WORK ITEM — Your task is to retype each line of the data below exactly.

STORED DATA —

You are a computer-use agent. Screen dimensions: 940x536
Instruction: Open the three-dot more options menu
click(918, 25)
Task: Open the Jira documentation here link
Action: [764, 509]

RESULT OF THIS TASK —
You are a computer-use agent. Screen dimensions: 940x536
Instruction: Open the three-dot more options menu
click(918, 25)
Task: Open the Jira documentation here link
Action: [764, 509]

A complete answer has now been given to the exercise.